We are now ready to optimize η_focus,TX across frequencies using both the FP and GM methods. The procedure for FP is as follows: for a given target transmission depth and a TX size, the location of the actual focus that is equal to the depth is first found by sweeping R_a; then P_acou,RX is calculated based on the corresponding I_acou and the beam profile with the given A_RX; finally, η_focus,TX is computed by dividing the calculated P_acou,RX by the associated P_acou,TX·For GM, P_acou,RX for different R_a is computed based on I_acou, the given A_RX, and the beam profile; then maximum η_focus,TX at each frequency is selected. Here, we consider a from 1 to 3 cm since it is a reasonable range for a wearable TX or a TX implanted under the skin. Castor oil, which has similar acoustic properties to tissue (ρ₀= 0.93 g/cm³, Z₀ = 1.40 MRayls, and an approximated α = 0.8 dB·cm⁻¹·MHz⁻¹) is used as the medium to be consistent with the measurement environment. A_RX is assumed to be a 1.0 mm² disk as an example miniaturized RX on in this section (η_focus,TX for different A_RX will be discussed in section V).

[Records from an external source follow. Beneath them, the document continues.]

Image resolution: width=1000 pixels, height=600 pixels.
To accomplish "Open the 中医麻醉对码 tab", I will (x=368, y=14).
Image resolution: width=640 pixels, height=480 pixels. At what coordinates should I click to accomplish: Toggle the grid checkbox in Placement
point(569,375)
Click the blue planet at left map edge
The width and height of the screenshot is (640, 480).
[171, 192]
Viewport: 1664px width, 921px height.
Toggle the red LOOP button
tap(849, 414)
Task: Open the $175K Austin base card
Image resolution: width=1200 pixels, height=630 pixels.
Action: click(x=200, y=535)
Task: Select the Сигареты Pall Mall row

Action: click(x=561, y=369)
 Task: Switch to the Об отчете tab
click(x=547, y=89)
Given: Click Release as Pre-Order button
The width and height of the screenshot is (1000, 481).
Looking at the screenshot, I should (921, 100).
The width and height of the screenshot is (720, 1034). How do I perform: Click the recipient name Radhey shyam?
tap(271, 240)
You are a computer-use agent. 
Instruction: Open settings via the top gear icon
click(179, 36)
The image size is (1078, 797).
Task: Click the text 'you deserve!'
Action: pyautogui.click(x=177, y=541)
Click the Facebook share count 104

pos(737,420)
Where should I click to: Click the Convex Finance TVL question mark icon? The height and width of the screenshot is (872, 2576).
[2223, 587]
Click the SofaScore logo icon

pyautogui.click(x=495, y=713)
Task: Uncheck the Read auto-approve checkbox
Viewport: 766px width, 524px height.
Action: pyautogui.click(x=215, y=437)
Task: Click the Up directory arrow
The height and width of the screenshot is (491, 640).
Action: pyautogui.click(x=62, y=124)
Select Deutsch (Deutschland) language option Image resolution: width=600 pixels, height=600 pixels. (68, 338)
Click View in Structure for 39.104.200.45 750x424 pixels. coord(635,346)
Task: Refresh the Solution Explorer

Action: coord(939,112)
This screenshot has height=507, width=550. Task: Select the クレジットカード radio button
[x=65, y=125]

Fig. 5 plots the calculated η_focus,TX across frequencies of two optimizations for three different values of a and for two example depths of 6 and 10 cm. The simulated η_focus,TX are also shown for a TX with an a of 2.0 cm in the figure. P_acou,RX in the simulation is computed by integrating I_acou numerically over the entire A_RX instead of using the cone model. The simulations agree well with the analytical calculations; small deviations are seen at high frequencies since the beamwidth is close to size of the RX. Several observations can be made from Fig. 5 for both the FP and GM methods. First, there is a fundamental tradeoff between focusing gain and propagation loss for a given aperture size; for lower frequencies, η_focus,TX drops due to smaller focusing strength even though the attenuation is lower; for higher frequencies, η_focus,TX decreases because the attenuation increases. Second, the optimal frequency, f_opt, lies around 1 to 2 MHz for maximum η_focus,TX, and it decreases for larger transmission depth due to the increasing losses. Third, a TX with a larger aperture gives higher η_focus,TX and has lower f_opt because its focusing strength is stronger at lower frequencies. Based on the discussion above, one can expect that a medium with a larger attenuation coefficient will decrease η_focus,TX and f_opt. In addition, when A_RX is scaled down, η_focus,TX will drop due to a smaller power receiving area.

Fig. 5.

Calculated η_focus,TX vs. frequency for 3 different a and for depths of (a) 6 cm and (b) 10 cm with an A_RX of 1 mm². Solid line is optimized with FP and dash line is with GM. For the FP method, the TX with a = 1.0 cm for a depth of 10 cm is not able tofocus for lower frequencies; η_focus,TX for a plane transducer is also shown in (b). Simulated η_focus,TXfor a = 2.0 cm are plotted with diamond (FP) and circle (GM) markers.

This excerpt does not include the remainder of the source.